Walking around Kennall Vale you’d be forgiven for thinking you had entered some kind of post-apocalyptic, utopian world. Birds call in the trees, leaves crunch underfoot and the rushing of water fills your ears. The sights, colours and sounds are those of pure beauty. Shapes of disused buildings loom through the bracken echoing the history of the valley, a nod to the once thriving gunpowder and quarry businesses that survived here almost a century ago.
The Kennall Vale Gunpowder Company supplied explosives to mines and quarries throughout Cornwall and the rest of England, and even exported it around the world, making it the most successful gunpowder factory of its kind in Cornwall.

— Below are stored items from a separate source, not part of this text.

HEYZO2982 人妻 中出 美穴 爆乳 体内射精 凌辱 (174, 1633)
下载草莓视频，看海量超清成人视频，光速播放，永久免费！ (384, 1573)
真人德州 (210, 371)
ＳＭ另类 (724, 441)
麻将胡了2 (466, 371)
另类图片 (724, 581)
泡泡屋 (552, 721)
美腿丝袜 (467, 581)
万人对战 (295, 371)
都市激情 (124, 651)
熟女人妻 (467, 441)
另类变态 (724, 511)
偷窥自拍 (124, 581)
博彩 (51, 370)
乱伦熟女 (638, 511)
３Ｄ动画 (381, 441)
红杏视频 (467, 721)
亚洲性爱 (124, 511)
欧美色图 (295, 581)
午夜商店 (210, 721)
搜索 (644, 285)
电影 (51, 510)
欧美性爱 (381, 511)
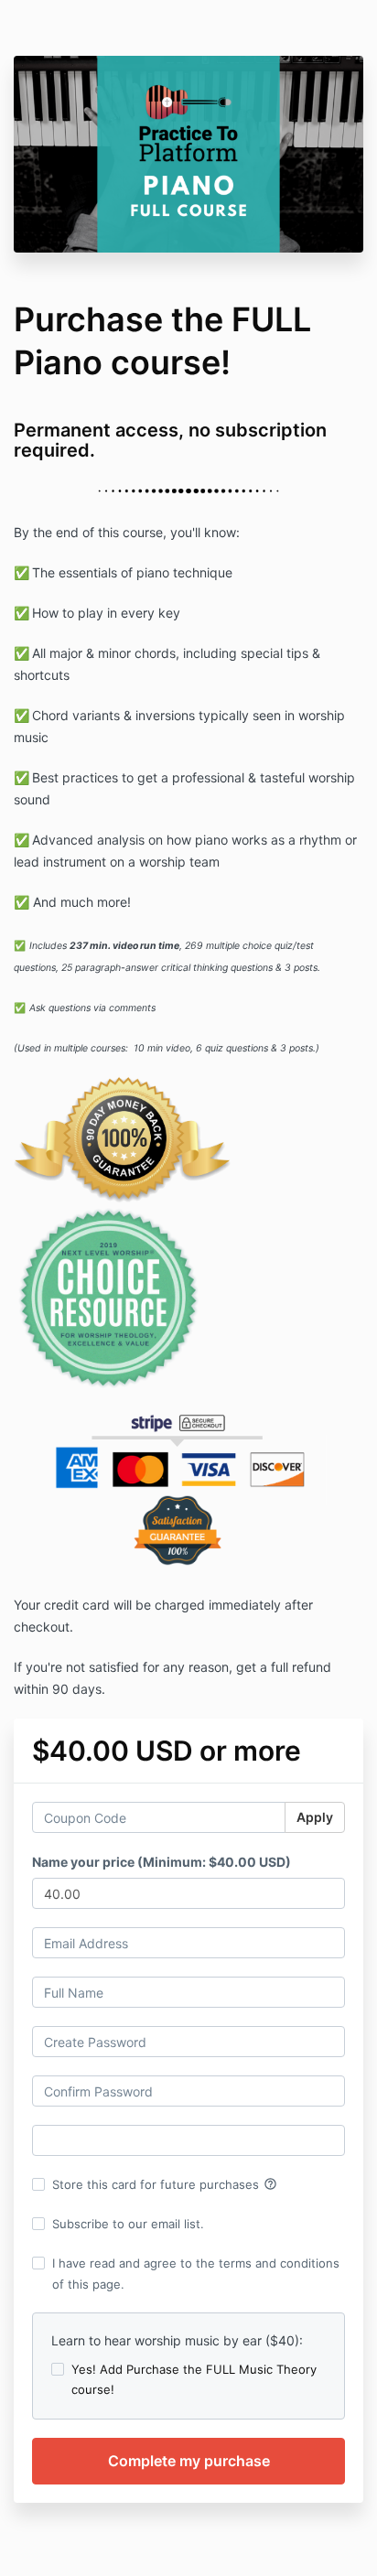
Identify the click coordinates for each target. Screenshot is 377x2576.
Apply (314, 1817)
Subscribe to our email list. (128, 2223)
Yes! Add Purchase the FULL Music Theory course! (194, 2379)
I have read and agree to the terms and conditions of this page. (195, 2273)
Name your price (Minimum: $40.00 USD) (161, 1862)
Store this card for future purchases (164, 2184)
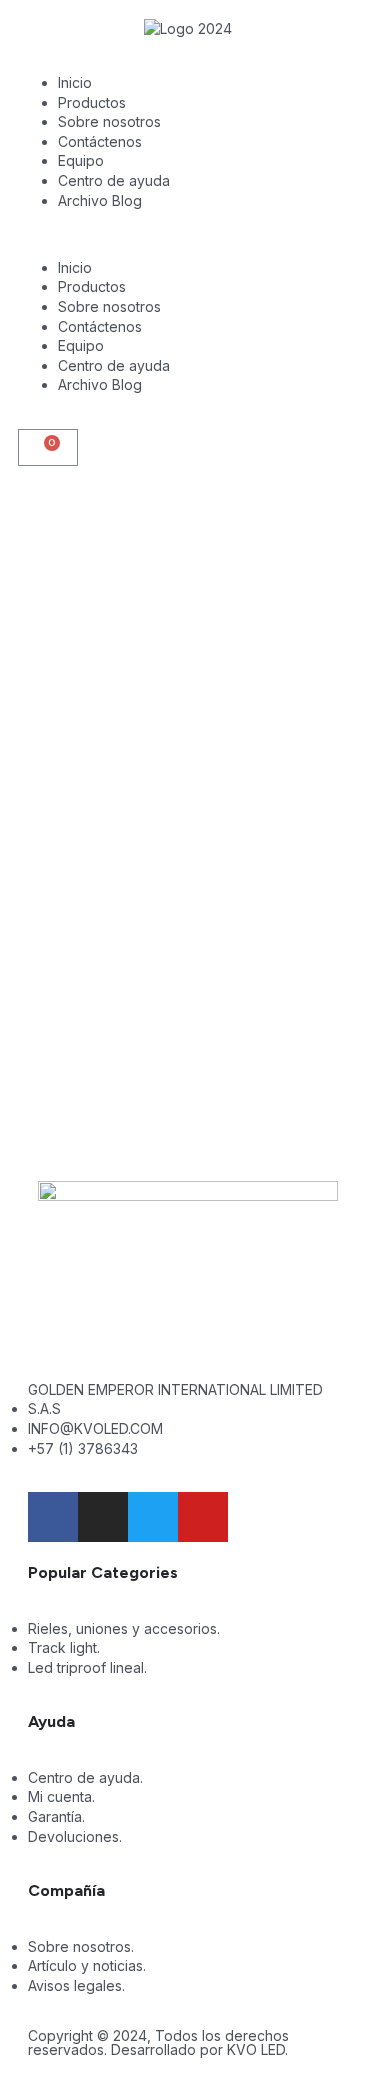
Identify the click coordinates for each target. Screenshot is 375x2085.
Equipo (81, 160)
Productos (92, 102)
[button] (187, 234)
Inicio (75, 82)
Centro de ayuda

The works were eventually closed in 1910, and a quarry opened in its place excavating high quality granite.
Now flooded, the quarry is the first thing you encounter as you enter the reserve. The sheer granite face reflects in the surface of the water, while a range of vivid green plants cling to the rock. To the right, the valley opens and the magic of Kennall Vale is revealed. Footpaths make their way through the trees, snake around buildings, and meander alongside the river. Ivy, moss and ferns thrive on the damp atmosphere, and the canopy of trees casts a warm glow on the reserve, even on a cool, damp January afternoon.
Amongst the ruined buildings are reminders of what once went on here. The odd millstone can still be seen poking through the undergrowth, rusted iron cogs that were once powered by waterwheels have become home to moss, and leats which once bought water to the mills now take on the role as feature waterfalls.
Due to its rich history and diverse wildlife Kennall Vale has been named as a place of both archeological and wildlife importance. The Cornwall Wildlife Trust, who manage the reserve, work to maintain the buildings, preserving this important part of Cornwall’s past, and encourage animals to thrive here. Bird boxes pepper the trees, and the area has become home to a variety of birds and bats.
The site may be small, covering just 20 acres of land, but what it lacks in size it makes up for in charm, character and history. It can be a little tricky to find, but persevere, what you’ll discover is definitely worth the hunt.